Figure 3 The Caesar cipher applied to a short message. The Caesar cipher is based on a cipher alphabet that is shifted a certain number of places (in this case three), relative to the plain alphabet. The convention in cryptography is to write the plain alphabet in lower-case letters, and the cipher alphabet in capitals. Similarly, the original message, the plaintext, is written in lower case, and the encrypted message, the ciphertext, is written in capitals.
Although Suetonius mentions only a Caesar shift of three places, it is clear that by using any shift between 1 and 25 places it is possible to generate 25 distinct ciphers. In fact, if we do not restrict ourselves to shifting the alphabet and permit the cipher alphabet to be any rearrangement of the plain alphabet, then we can generate an even greater number of distinct ciphers. There are over 400,000,000,000,000,000,000,000,000 such rearrangements, and therefore the same number of distinct ciphers.

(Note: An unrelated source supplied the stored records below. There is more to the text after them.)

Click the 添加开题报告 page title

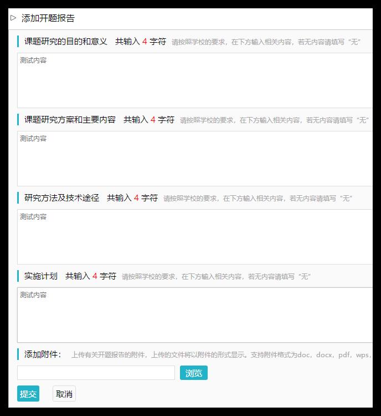(x=48, y=18)
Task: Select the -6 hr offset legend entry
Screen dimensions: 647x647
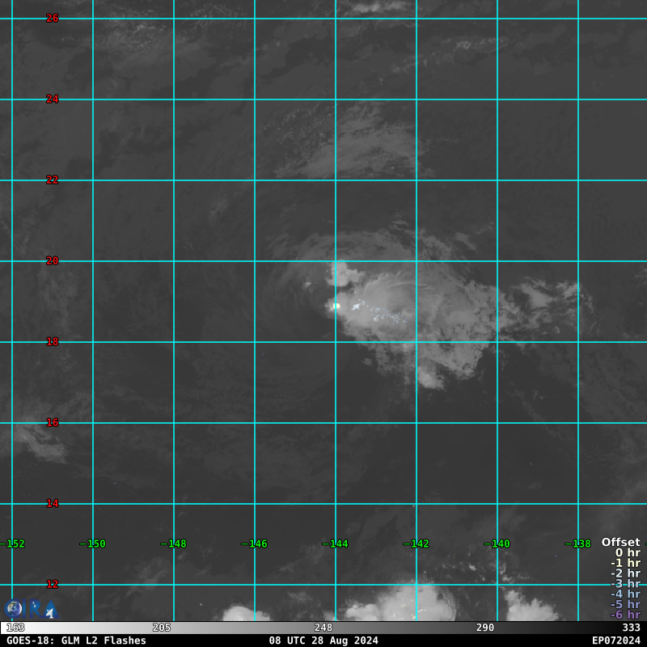Action: (624, 615)
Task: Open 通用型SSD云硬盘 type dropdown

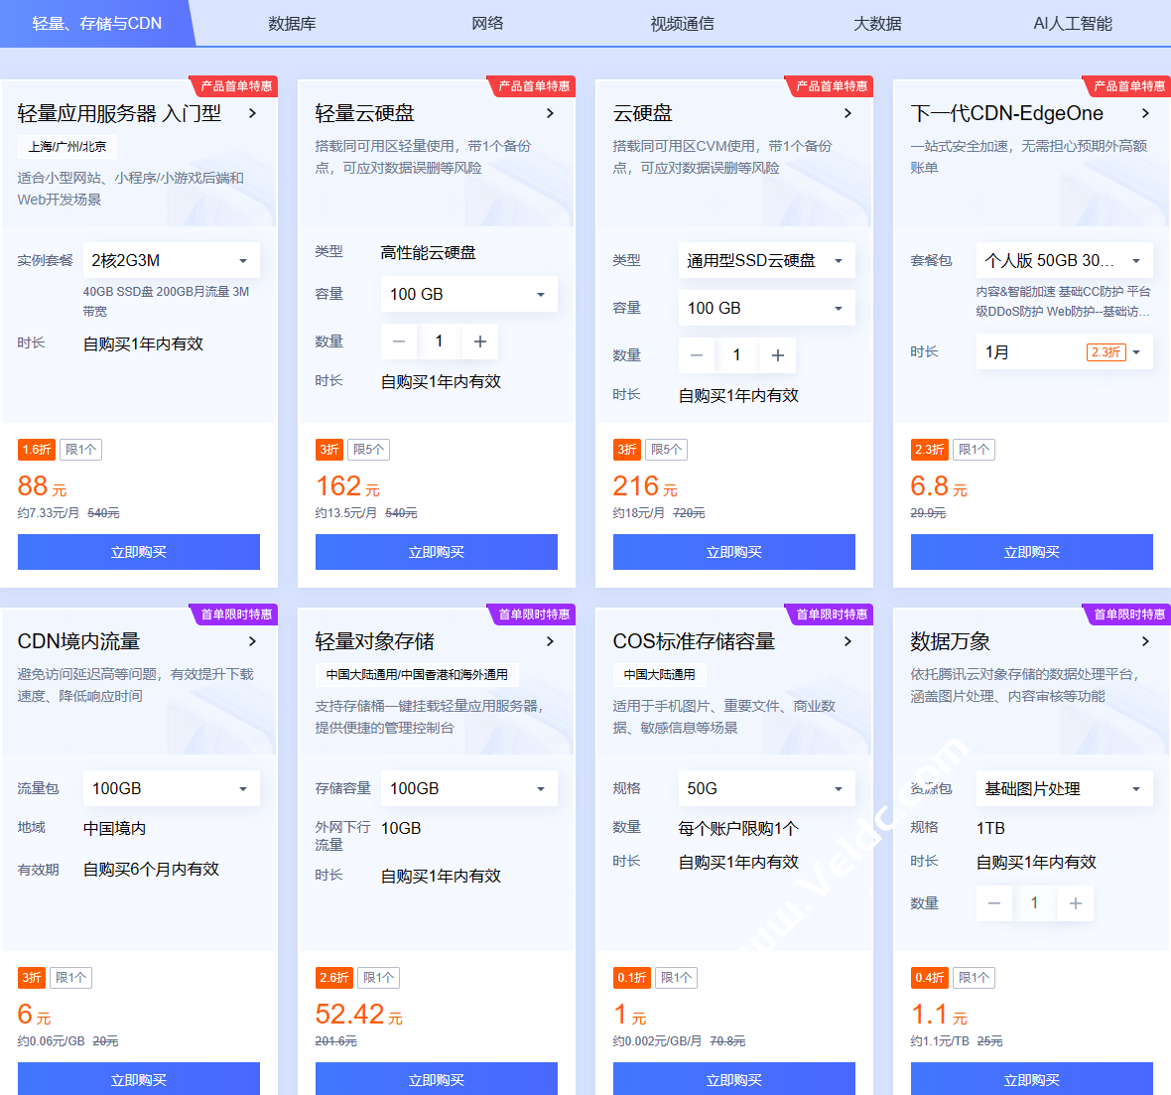Action: pos(766,260)
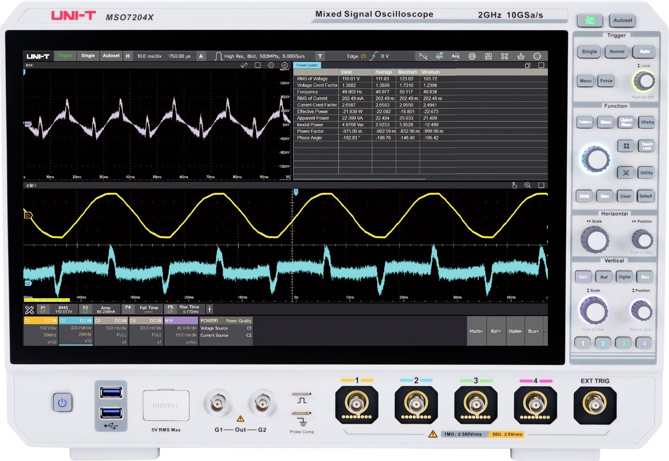Switch to the Power Quality measurement tab

click(307, 65)
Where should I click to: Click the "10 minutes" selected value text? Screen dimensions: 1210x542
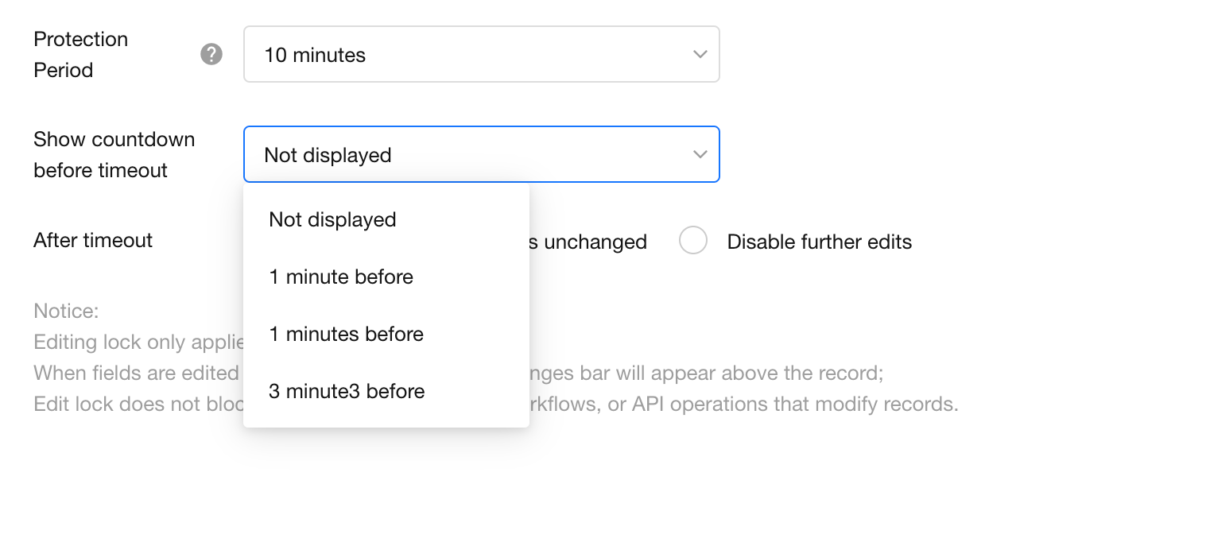point(315,55)
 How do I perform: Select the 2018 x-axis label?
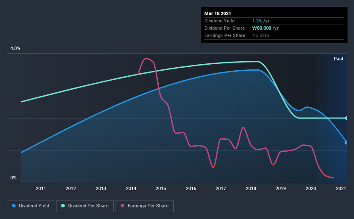click(251, 188)
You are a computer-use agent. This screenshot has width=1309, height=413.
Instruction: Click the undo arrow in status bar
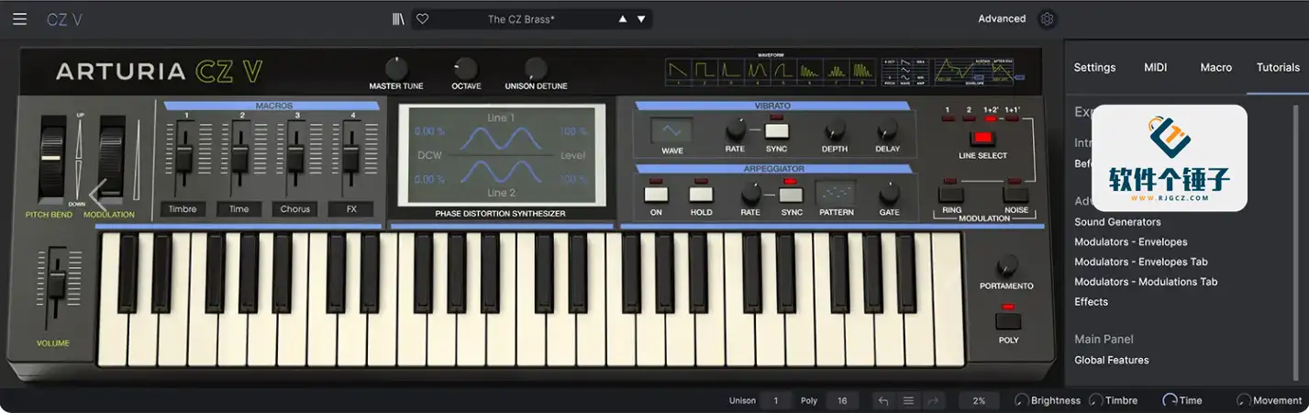[x=882, y=400]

Each distinct cipher can be considered in terms of a general encrypting method, known as the algorithm, and a key, which specifies the exact details of a particular encryption. In this case, the algorithm involves substituting each letter in the plain alphabet with a letter from a cipher alphabet, and the cipher alphabet is allowed to consist of any rearrangement of the plain alphabet. The key defines the exact cipher alphabet to be used for a particular encryption. The relationship between the algorithm and the key is illustrated in Figure 4.